As well as being a civilisation and empire that stretched from Britain in the West to Egypt and Persia in the East, Rome was also an idea, an approach to life which, in its most ideal expression, attempted to unite different peoples under universal moral principles and accelerate a flourishing of inner and outer development. An ideal whereby individuals from all regions and backgrounds could in theory fulfil their potential.

In this part of the course, we will look at the idea of the citizen as a conscious being, and Rome’s contribution of the concept of a ‘citizen of the world’.

One of the guiding lights of Roman civilization was the philosophy of Stoicism. Although Greek in origin, it appealed to the practical and moral spirit of the Romans and became what one writer called ‘the religion of the Roman empire’, an inspiring ideal of personal integrity and global citizenship. We will then look at some of the key Stoic philosophers of Rome: Marcus Aurelius, Seneca and Epictetus.

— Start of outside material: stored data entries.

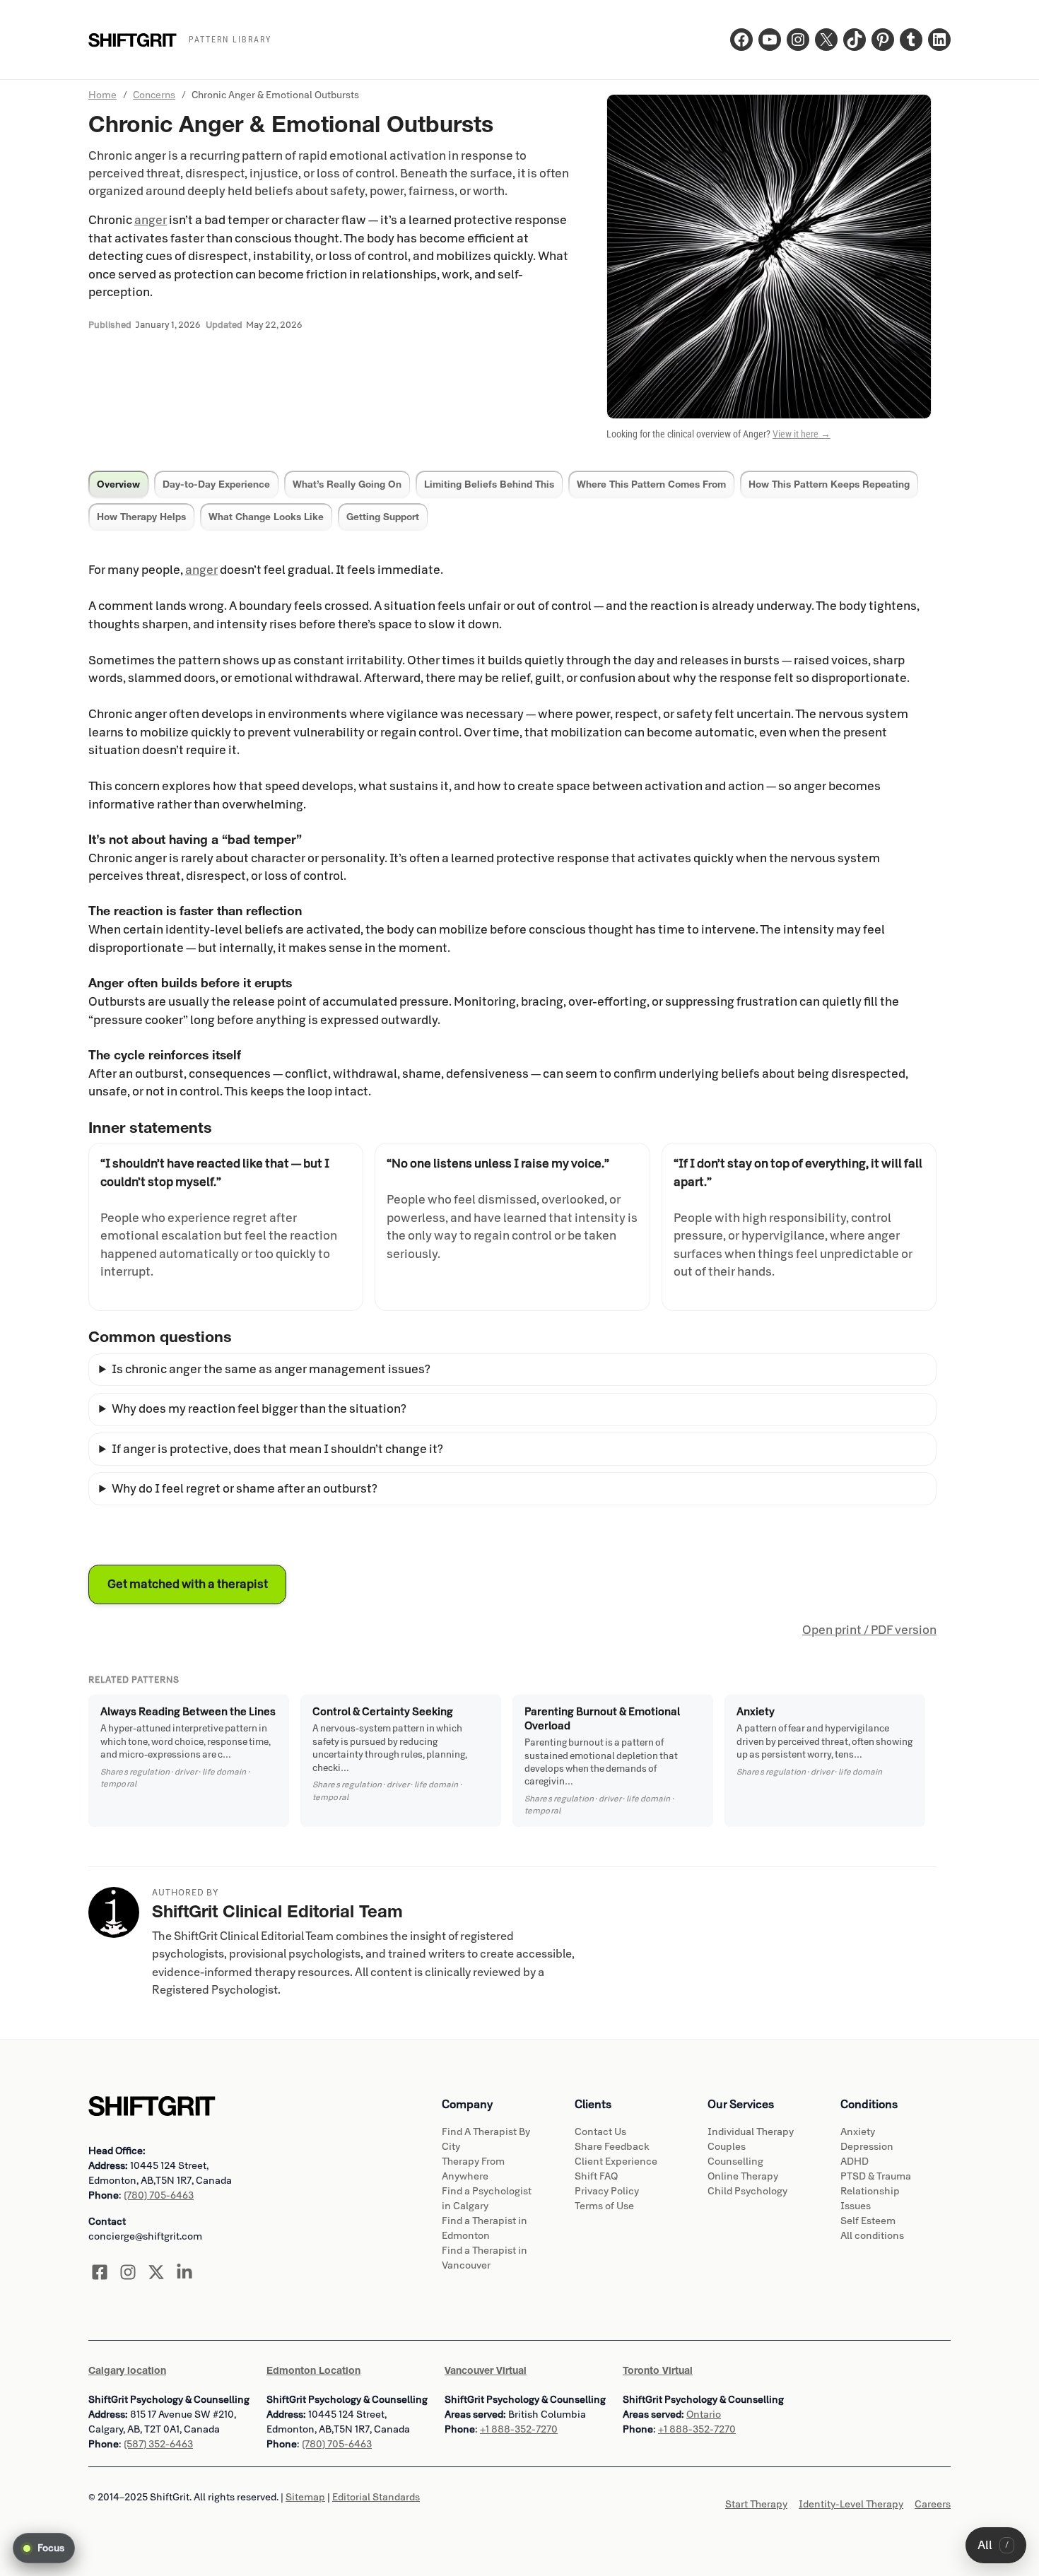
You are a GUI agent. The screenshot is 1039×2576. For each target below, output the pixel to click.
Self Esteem (868, 2221)
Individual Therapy (751, 2132)
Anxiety (857, 2132)
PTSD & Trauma (875, 2176)
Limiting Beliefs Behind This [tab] (489, 484)
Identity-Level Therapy (851, 2504)
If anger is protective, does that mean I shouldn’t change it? (277, 1449)
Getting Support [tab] (382, 516)
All (993, 2545)
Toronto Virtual (658, 2370)
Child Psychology (747, 2191)
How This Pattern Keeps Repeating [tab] (829, 484)
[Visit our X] (156, 2272)
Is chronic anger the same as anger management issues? (271, 1369)
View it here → (801, 434)
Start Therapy (756, 2504)
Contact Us (600, 2132)
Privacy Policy (607, 2191)
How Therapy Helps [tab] (141, 516)
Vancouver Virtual (486, 2370)
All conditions (872, 2236)
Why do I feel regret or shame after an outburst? (244, 1488)
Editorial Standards (376, 2497)
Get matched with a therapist (187, 1584)
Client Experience (616, 2162)
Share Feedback (612, 2147)
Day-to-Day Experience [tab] (216, 484)
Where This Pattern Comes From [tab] (651, 484)
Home (102, 95)
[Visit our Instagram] (128, 2272)
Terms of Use (604, 2206)
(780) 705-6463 (159, 2195)
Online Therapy (743, 2176)
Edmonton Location (313, 2370)
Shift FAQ (596, 2176)
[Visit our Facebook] (99, 2272)
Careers (933, 2504)
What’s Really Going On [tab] (347, 484)
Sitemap (305, 2497)
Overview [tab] (118, 484)
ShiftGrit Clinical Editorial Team (277, 1911)
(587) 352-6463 (158, 2444)
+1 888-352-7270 (519, 2429)
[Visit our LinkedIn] (184, 2272)
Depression (866, 2147)
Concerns (154, 95)
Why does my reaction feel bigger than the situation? (259, 1408)
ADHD (854, 2162)
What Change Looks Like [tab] (266, 516)
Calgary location (127, 2370)
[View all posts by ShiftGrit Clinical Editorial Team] (113, 1912)
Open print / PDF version (869, 1630)
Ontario (703, 2415)
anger (150, 220)
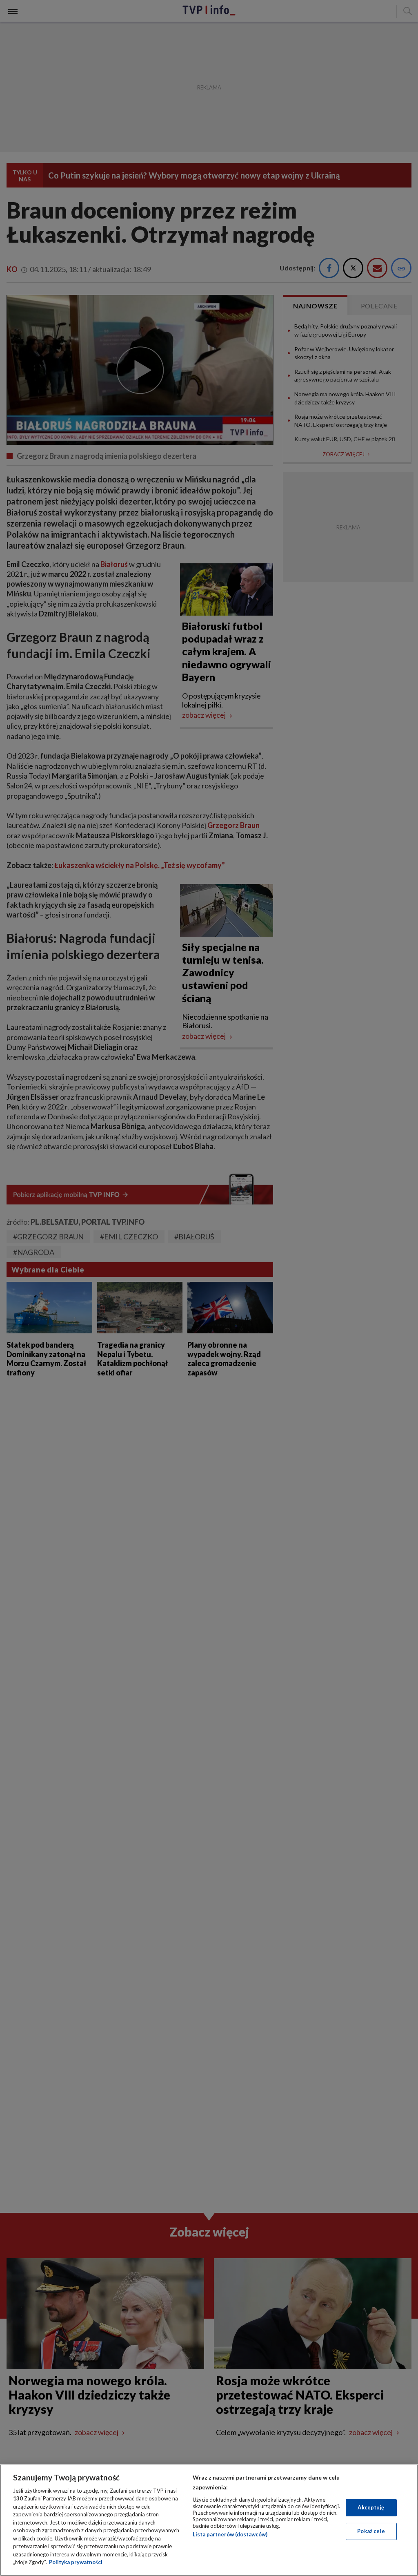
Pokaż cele (371, 2531)
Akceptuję (371, 2507)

Marcus Aurelius (Roman emperor), Seneca (politician) and Epictetus (slave) are three completely different personalities who lead completely different lives  but who developed most of the Stoic thought we know today. Even in 21st century Stoic thought and writing, “Meditations” by Marcus Aurelius, numerous essays and letters from Seneca and Epictetus’ “The Art of Living” remain relevant, engaging and applicable in day to day life.

Roman Stoicism promoted timeless human values such as courage and strength in adversity, and the cultivation of inner freedom through mastery of oneself.